- **Work item**:
Your task is to retype each line of the data below exactly.

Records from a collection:
#####

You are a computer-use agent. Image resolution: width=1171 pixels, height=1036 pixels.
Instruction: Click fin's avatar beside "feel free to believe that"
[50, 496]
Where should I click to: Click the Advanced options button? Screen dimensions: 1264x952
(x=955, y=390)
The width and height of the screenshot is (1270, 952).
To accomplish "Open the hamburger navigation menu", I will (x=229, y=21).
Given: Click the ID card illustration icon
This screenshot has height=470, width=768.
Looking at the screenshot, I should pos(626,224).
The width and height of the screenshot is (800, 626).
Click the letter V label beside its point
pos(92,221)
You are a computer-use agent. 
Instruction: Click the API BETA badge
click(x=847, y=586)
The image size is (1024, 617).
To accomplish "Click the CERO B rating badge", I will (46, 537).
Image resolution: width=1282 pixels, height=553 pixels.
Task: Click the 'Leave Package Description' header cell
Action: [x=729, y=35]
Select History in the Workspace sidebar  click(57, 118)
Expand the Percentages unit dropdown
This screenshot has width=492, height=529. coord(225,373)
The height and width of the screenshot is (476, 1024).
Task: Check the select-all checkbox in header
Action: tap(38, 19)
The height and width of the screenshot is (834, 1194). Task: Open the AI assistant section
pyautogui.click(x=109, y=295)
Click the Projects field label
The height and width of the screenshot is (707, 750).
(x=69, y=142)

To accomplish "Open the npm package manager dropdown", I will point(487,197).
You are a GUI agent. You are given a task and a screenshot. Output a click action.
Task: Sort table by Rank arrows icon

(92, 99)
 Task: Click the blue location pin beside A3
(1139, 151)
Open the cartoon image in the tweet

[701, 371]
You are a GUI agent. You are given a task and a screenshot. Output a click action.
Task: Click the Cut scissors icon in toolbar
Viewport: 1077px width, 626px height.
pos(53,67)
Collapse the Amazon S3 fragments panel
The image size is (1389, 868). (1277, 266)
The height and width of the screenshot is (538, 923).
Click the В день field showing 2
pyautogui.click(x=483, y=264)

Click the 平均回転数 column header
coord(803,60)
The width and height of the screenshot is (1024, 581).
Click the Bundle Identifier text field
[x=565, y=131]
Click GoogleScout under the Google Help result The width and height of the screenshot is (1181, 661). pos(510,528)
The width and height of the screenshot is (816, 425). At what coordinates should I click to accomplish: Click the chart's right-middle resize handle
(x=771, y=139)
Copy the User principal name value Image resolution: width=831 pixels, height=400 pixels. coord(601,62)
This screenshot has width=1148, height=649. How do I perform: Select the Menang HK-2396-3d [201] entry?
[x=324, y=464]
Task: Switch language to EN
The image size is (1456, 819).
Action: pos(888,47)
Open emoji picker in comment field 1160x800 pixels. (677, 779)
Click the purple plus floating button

#####

- **Exercise result**:
You are a computer-use agent. Image resolution: width=1171 pixels, height=1036 pixels.
Instruction: Click fin's avatar beside "feel free to believe that"
[50, 496]
Where should I click to: Click the Advanced options button? Screen dimensions: 1264x952
(x=955, y=390)
The width and height of the screenshot is (1270, 952).
To accomplish "Open the hamburger navigation menu", I will (x=229, y=21).
Given: Click the ID card illustration icon
This screenshot has height=470, width=768.
Looking at the screenshot, I should pos(626,224).
The width and height of the screenshot is (800, 626).
Click the letter V label beside its point
pos(92,221)
You are a computer-use agent. 
Instruction: Click the API BETA badge
click(x=847, y=586)
The image size is (1024, 617).
To accomplish "Click the CERO B rating badge", I will (46, 537).
Image resolution: width=1282 pixels, height=553 pixels.
Task: Click the 'Leave Package Description' header cell
Action: [x=729, y=35]
Select History in the Workspace sidebar  click(57, 118)
Expand the Percentages unit dropdown
This screenshot has width=492, height=529. coord(225,373)
The height and width of the screenshot is (476, 1024).
Task: Check the select-all checkbox in header
Action: tap(38, 19)
The height and width of the screenshot is (834, 1194). Task: Open the AI assistant section
pyautogui.click(x=109, y=295)
Click the Projects field label
The height and width of the screenshot is (707, 750).
(x=69, y=142)

To accomplish "Open the npm package manager dropdown", I will point(487,197).
You are a GUI agent. You are given a task and a screenshot. Output a click action.
Task: Sort table by Rank arrows icon

(92, 99)
 Task: Click the blue location pin beside A3
(1139, 151)
Open the cartoon image in the tweet

[701, 371]
You are a GUI agent. You are given a task and a screenshot. Output a click action.
Task: Click the Cut scissors icon in toolbar
Viewport: 1077px width, 626px height.
pos(53,67)
Collapse the Amazon S3 fragments panel
The image size is (1389, 868). (1277, 266)
The height and width of the screenshot is (538, 923).
Click the В день field showing 2
pyautogui.click(x=483, y=264)

Click the 平均回転数 column header
coord(803,60)
The width and height of the screenshot is (1024, 581).
Click the Bundle Identifier text field
[x=565, y=131]
Click GoogleScout under the Google Help result The width and height of the screenshot is (1181, 661). pos(510,528)
The width and height of the screenshot is (816, 425). At what coordinates should I click to accomplish: Click the chart's right-middle resize handle
(x=771, y=139)
Copy the User principal name value Image resolution: width=831 pixels, height=400 pixels. coord(601,62)
This screenshot has width=1148, height=649. How do I perform: Select the Menang HK-2396-3d [201] entry?
[x=324, y=464]
Task: Switch language to EN
The image size is (1456, 819).
Action: pos(888,47)
Open emoji picker in comment field 1160x800 pixels. (677, 779)
Click the purple plus floating button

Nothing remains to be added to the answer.